Федор, часто моргая, позевывая, вышел из отеля, уселся рядом
с доктором на заднее сиденье и, когда автомобиль тронулся, решился спросить:
— А как же князь?
— Насколько мне известно, господин Гурджиев завтра
отправляется в Париж. Федор, скажите, с какой стати вы собирались платить за
него?
— Ну, не знаю, так с самого начала повелось.
— Поразительный пройдоха, — доктор усмехнулся, — все мало
ему. На самом деле господин Гурджиев весьма состоятельный человек и денег у
него куда больше, чем у вас.
— Я трачу казенные, — сказал Федор сквозь зевоту, — меня
предупредили, что князь любит пожить за чужой счет, и денег выдали много.
— Молодцы! — кивнул доктор. — Щедрые товарищи. Наверняка и
за посредничество отвалили ему порядочно.
— Я весь был напичкан драгоценностями, — понизив голос,
признался Федор. — Бокий нацепил мне запонки и галстучную булавку с гигантскими
рубинами, а что было спрятано в плечах пиджака и в подметках штиблет, не знаю.
Пиджак и штиблеты я отдал князю.
— Ну, как после этого не поверить в магические способности
господина Гурджиева? — хохотнул доктор. — В восемнадцатом он вытянул у
большевиков огромную сумму якобы на поиски золота скифов и не потрудился хотя
бы для приличия сделать вид, что снаряжает экспедицию. Сейчас вот опять облегчил
казну молодого рабоче-крестьянского государства. Недавно Гурджиев приобрел
чудесное поместье под Парижем, старинный замок. Уверяет, будто заработал на эту
покупку, разукрашивая воробьев желтой краской и продавая их как канареек. Вы,
кажется, имели счастье видеть балет в его постановке?
— Да, в Берлине. Очень странное зрелище. Люди производят
самые неестественные, неудобные движения и потом падают, как деревянные куклы.
Они подчиняются ему беспрекословно, мужчины, женщины, разного возраста, разной
национальности, занимаются какой-то ерундой под его руководством.

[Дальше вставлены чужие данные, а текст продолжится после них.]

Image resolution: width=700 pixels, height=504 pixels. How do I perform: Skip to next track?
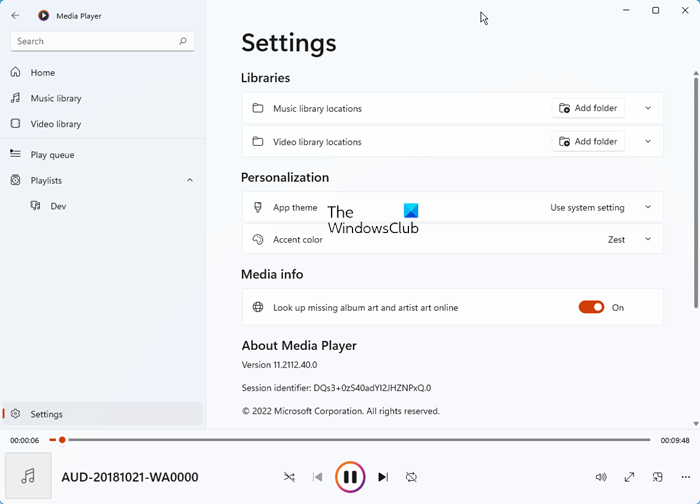[x=383, y=478]
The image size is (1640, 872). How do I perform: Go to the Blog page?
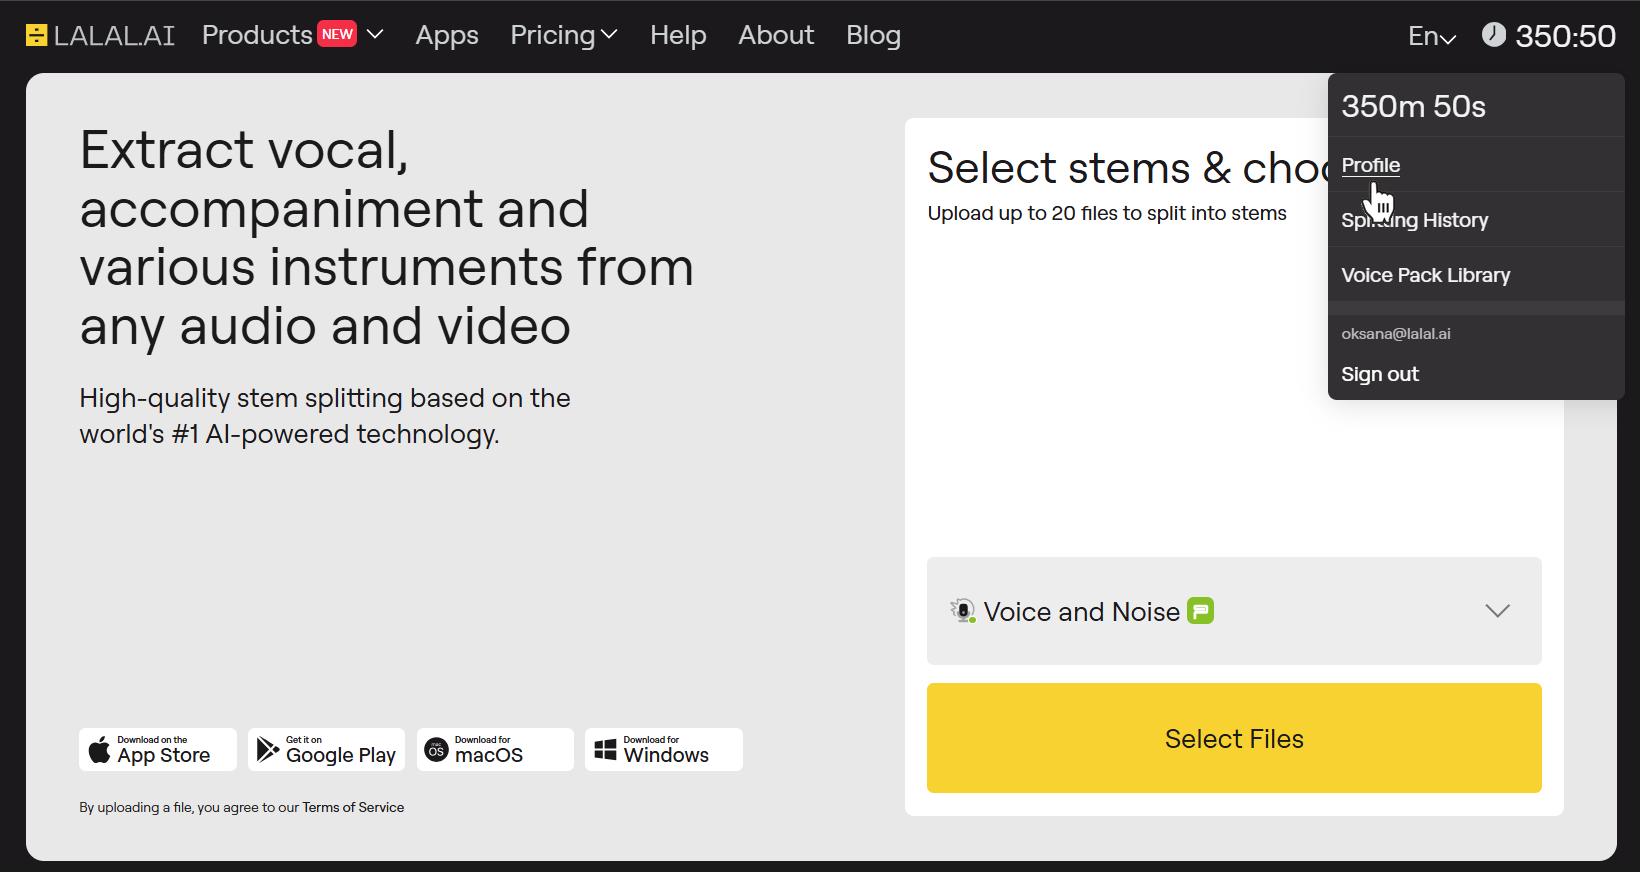pyautogui.click(x=873, y=35)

Таксомотор подъехал к вокзалу, через десять минут доктор и
Федор сидели в купе первого класса. Поезд тронулся. Дождавшись контролера, они
отправились завтракать в вагон ресторан.
Горячий омлет с сыром и две чашки настоящего крепкого кофе
окончательно привели Федора в чувство.
Все прошедшие дни были прожиты в каком-то чаду. Он страшно
устал от князя, он не спал несколько ночей, масса впечатлений навалилась на
него, он не мог ничего осмыслить.
— Вы, кажется, проснулись, наелись, восстановили силы, —
весело заметил Эрни. — Столько времени провести с Георгием Гурджиевым и не
сойти с ума — уже подвиг. Впрочем, вам полезно познакомиться с этим мошенником.

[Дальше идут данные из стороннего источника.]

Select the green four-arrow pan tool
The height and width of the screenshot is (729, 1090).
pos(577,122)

Легче будет понять механику событий. Как он вам представился? Князь Нижерадзе?
Смешно.
— Он обещал объяснить происхождение этого псевдонима, но так
и не объяснил, — сказал Федор.
— Паспортом князя Нижерадзе некоторое время пользовался
Иосиф Джугашвили. Называя себя так, Георгий тешит ущемленное самолюбие. Они с
Иосифом имели равные шансы. Их двоих когда-то выбрали из семинаристов
Тифлисской духовной семинарии. У обоих ярко проявлялись медиумические
способности, в сочетании с диким тщеславием и жестокостью. Георгию не хватило
терпения. Он легкомыслен и горяч. Хвастун, принялся сразу демонстрировать свое
искусство, устраивать балаганы в Москве, в Петербурге. А Иосиф терпеливо ждет. В
результате Георгий получил в рабство несколько десятков снобов,
экзальтированных дам и прочего сброда. Он может наслаждаться властью в своем
поместье под Парижем, консультировать эзотерических психов вроде Эккарта и
Хаусхофера, давать уроки шаманской магии полоумному Адольфу. Это его потолок.
Между тем как Иосифу предстоит действовать в иных, планетарных масштабах. Он
дождется своего часа и получит в рабство миллионы.